We define the same standard multilayer perceptron (fully connected network) that we used in the previous chapter.

Hide code cell source
def NN(x, params):
    """
    Standard MLP with params['weights'] and params['biases'],
    applied to input vector x. Activation tanh applied to all
    layers except last.
    """
    num_layers=len(params['weights'])
    for layer_idx, (w, b) in enumerate(zip(params['weights'],params['biases'])):
        x = jnp.matmul(w,x) + b
        if layer_idx < num_layers-1:
            x = jnp.tanh( x )
    return x

# produce a batched version (where x has a batch dimension 0)
NN_batch = vmap(NN, in_axes=[0,None], out_axes=0)

# batch-averaged mean-square-error deviation between network output and y_target:
def mse_loss_batch(x, y_target, params):
    return jnp.sum( ( NN_batch(x,params) - y_target )**2 ) / jnp.shape(x)[0]

# take gradient with respect to params (argument number '2' out of 0,1,2)
# also return value of loss. Apply jit to compile it:
mse_loss_batch_val_grad = jax.jit( value_and_grad(mse_loss_batch, argnums=2) )

Initializing parameters#

Let us initialize the neural network parameters and prepare the optax optimizer.

num_frequency_bins = 50 # will be input dimension
num_physics_parameters = 3 # output dimension
learning_rate = 1e-3

key = jax.random.key( 42 )

subkey, key = jax.random.split(key)
params = NN_init_params( subkey, [num_frequency_bins, 100, num_physics_parameters] )

optimizer = optax.adam( learning_rate )
opt_state = optimizer.init( params )

We also prepare some parameters for the training loop.

# training parameters
num_training_batches = 100
batchsize = 32
value_ranges = [[-1.,1.],[0.5,1.5],[0.0,0.15]] # omega0, gamma, epsilon
losses=[]

Training#

Now we can run the training loop! As usual, in each iteration we produce a training batch, evaluate the network on this batch, get the gradients of the loss function with respect to the neural network parameters, and finally update the parameters

Note: If you want a nice progress bar during training, insert from tqdm import tqdm at the top of the cell and then use tqdm(range(...)) instead of range.

# run this cell multiple times to continue training!

for idx_batch in range(num_training_batches):
    # get training batch:
    subkey,key = jax.random.split( key )
    x, y_target = duffing_produce_training_batch( subkey, batchsize, 
                                                 value_ranges, num_frequency_bins)
        
    # get loss and its gradient with respect to network parameters:
    loss, grads = mse_loss_batch_val_grad( x, y_target, params )

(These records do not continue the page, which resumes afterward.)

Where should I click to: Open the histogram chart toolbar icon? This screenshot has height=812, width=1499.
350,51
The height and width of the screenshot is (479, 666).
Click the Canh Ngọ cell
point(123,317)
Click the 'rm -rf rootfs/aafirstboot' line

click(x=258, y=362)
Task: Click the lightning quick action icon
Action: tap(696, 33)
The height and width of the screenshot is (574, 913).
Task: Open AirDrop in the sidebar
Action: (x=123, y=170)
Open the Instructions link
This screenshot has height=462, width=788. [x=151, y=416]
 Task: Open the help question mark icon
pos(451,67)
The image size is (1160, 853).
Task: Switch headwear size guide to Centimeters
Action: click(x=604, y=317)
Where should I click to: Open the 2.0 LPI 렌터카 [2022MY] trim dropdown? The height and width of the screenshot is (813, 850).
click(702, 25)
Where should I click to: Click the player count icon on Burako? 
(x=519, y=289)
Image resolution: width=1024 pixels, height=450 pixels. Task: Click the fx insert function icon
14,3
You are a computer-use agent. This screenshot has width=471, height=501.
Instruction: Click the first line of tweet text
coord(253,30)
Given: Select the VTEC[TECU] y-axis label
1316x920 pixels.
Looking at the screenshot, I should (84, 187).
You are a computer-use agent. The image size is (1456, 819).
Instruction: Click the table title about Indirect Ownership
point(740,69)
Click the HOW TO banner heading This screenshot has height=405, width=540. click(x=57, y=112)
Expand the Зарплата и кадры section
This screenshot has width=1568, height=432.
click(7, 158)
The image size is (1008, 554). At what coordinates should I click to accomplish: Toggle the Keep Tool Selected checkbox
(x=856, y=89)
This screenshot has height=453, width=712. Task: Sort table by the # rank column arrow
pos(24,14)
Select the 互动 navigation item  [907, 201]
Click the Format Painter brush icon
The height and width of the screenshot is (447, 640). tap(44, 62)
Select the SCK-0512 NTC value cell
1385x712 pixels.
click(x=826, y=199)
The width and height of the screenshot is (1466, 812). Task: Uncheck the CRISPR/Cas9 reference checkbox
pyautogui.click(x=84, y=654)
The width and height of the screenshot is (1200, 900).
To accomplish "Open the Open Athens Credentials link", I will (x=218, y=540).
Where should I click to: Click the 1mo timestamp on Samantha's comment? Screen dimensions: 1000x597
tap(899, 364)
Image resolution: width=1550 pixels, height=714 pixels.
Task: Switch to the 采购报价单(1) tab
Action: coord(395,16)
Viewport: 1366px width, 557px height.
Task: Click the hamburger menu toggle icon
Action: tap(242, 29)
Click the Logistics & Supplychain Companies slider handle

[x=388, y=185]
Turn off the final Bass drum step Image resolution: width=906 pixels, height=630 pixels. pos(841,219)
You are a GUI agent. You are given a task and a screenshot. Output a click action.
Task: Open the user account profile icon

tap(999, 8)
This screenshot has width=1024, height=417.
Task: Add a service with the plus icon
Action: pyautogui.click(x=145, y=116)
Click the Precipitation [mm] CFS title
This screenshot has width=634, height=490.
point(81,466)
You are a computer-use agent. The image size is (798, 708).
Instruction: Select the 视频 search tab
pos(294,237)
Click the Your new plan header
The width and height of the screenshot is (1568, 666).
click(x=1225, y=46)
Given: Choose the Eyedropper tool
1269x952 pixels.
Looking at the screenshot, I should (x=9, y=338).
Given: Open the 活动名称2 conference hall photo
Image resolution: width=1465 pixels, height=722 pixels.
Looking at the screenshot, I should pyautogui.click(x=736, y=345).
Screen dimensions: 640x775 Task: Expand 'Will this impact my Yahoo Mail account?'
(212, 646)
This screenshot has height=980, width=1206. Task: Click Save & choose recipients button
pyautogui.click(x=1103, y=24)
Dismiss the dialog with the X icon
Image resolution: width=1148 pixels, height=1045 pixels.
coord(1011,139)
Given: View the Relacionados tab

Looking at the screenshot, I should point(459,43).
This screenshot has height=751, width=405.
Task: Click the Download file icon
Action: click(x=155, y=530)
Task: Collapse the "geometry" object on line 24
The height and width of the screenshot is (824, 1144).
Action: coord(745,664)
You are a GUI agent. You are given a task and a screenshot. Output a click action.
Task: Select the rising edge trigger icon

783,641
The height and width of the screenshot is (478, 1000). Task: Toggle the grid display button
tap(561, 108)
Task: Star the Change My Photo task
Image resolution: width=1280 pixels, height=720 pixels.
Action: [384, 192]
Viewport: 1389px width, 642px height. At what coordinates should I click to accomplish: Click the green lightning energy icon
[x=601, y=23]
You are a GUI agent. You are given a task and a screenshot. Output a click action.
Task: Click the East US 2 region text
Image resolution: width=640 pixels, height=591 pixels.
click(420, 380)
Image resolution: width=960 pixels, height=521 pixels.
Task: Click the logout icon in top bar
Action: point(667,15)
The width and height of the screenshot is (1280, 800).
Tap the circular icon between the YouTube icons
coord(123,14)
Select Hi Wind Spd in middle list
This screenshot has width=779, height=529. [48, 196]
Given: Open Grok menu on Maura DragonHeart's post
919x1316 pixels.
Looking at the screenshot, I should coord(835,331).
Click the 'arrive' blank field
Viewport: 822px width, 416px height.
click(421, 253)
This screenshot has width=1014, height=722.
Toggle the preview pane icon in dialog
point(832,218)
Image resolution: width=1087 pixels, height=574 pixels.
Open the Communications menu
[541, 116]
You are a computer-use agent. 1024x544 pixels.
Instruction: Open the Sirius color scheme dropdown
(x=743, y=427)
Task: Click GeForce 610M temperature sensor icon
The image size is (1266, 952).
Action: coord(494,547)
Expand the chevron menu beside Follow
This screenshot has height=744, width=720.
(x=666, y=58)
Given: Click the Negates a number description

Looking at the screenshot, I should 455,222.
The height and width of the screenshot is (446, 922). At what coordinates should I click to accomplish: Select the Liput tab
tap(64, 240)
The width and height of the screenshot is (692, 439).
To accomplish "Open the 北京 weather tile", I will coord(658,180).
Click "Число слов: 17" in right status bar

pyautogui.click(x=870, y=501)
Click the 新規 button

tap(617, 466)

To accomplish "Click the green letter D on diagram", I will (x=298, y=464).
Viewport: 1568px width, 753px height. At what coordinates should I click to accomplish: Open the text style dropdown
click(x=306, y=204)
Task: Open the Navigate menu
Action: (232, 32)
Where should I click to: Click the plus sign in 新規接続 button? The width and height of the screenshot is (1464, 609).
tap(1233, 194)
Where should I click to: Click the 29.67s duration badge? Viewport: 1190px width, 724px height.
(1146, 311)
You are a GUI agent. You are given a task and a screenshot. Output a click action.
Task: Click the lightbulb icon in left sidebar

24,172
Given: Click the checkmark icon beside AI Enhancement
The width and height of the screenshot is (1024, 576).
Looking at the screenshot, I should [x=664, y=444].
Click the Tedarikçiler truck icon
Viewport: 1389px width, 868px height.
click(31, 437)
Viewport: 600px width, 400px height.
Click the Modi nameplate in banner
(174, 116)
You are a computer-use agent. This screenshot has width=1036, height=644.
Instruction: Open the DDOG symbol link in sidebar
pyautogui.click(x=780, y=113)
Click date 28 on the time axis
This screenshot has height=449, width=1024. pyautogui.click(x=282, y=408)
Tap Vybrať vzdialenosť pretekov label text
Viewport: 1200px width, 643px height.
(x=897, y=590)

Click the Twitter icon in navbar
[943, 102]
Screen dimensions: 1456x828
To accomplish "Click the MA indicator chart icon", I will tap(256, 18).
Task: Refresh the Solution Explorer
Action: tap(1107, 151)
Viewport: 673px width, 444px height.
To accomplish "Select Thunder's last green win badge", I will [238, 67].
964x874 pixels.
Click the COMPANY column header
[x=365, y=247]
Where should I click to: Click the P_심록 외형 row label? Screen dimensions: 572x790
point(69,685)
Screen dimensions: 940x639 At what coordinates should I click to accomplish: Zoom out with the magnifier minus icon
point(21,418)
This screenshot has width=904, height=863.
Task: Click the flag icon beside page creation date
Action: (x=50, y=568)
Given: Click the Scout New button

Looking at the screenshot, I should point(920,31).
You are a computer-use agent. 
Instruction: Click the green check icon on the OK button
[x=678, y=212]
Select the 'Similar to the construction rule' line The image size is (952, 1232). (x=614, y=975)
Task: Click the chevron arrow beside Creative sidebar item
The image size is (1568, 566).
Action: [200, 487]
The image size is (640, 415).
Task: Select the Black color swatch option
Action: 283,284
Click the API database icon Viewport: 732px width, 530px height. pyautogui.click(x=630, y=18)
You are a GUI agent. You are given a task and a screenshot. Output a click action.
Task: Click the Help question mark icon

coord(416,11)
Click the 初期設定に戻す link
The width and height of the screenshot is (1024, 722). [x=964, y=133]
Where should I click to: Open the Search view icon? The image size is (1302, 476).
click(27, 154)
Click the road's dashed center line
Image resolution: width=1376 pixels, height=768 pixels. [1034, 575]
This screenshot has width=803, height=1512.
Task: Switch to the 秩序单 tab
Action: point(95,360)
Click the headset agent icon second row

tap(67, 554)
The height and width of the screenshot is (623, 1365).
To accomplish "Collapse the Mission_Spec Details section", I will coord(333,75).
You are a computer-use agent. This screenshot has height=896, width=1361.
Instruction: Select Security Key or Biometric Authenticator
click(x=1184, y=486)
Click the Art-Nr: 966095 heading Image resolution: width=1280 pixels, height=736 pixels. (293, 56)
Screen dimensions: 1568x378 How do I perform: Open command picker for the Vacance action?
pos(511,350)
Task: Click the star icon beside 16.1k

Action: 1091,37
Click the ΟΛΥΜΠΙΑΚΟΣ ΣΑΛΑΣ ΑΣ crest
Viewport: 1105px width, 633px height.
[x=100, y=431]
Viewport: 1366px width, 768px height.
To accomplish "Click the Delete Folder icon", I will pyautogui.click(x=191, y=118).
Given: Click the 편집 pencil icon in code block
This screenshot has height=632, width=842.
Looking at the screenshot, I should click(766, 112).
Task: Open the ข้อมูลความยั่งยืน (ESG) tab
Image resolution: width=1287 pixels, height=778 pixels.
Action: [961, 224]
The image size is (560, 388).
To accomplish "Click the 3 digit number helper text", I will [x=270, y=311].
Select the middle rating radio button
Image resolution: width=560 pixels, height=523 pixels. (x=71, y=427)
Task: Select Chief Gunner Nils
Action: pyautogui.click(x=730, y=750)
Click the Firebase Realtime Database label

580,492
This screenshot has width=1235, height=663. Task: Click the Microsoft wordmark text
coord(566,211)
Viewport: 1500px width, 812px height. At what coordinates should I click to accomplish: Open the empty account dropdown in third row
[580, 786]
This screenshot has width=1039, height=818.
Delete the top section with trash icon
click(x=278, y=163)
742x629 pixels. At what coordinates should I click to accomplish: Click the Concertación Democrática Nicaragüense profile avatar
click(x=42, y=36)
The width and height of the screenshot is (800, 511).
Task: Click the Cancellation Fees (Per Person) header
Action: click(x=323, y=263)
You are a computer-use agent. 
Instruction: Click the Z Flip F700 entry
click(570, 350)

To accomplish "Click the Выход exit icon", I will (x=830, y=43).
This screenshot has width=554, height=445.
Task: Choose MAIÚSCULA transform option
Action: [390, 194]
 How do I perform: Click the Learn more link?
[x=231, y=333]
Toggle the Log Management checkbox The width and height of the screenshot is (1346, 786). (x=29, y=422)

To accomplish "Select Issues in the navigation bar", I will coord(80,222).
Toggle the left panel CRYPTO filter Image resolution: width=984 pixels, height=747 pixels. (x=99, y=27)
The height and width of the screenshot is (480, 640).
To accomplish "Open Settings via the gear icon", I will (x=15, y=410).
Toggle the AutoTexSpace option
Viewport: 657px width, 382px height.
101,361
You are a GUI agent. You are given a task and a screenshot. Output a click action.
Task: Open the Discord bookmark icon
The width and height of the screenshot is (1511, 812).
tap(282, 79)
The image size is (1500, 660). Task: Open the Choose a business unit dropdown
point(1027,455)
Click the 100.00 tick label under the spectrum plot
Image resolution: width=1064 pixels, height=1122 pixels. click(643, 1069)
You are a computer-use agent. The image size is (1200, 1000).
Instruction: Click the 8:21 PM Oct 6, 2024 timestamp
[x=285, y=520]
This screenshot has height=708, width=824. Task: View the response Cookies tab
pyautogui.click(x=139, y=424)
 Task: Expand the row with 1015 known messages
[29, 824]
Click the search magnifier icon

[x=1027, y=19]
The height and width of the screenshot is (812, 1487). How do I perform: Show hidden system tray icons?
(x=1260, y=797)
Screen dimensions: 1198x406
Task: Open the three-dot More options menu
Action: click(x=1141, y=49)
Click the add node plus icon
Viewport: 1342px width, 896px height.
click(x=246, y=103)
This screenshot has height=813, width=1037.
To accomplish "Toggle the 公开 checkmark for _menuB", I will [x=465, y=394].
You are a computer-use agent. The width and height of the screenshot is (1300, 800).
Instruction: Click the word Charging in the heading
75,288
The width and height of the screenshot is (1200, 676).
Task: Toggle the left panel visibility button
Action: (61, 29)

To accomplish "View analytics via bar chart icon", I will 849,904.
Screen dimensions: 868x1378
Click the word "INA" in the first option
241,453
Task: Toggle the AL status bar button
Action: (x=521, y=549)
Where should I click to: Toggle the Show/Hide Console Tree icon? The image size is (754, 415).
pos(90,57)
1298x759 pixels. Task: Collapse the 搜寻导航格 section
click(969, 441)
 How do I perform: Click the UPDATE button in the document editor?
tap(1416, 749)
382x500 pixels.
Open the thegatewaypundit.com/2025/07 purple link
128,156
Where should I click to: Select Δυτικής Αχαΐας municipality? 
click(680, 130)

    # update the network parameters:
    updates, opt_state = optimizer.update( grads, opt_state)
    params = optax.apply_updates( params, updates )

    # add the loss to the list:
    losses.append(loss)

plt.plot( losses )
plt.yscale( "log" )
plt.title("Mean-square error loss vs training batch")
plt.show()
_images/6c09bd77555b5a258be777f595e4e891560afcb40e1a73a64bc318eba93975f6.png

Now let us test how well the neural network actually performs. Run it on a random training batch (now of larger batchsize). Then plot the network’s predictions for the parameters vs the true parameter values, which are known in the training batch.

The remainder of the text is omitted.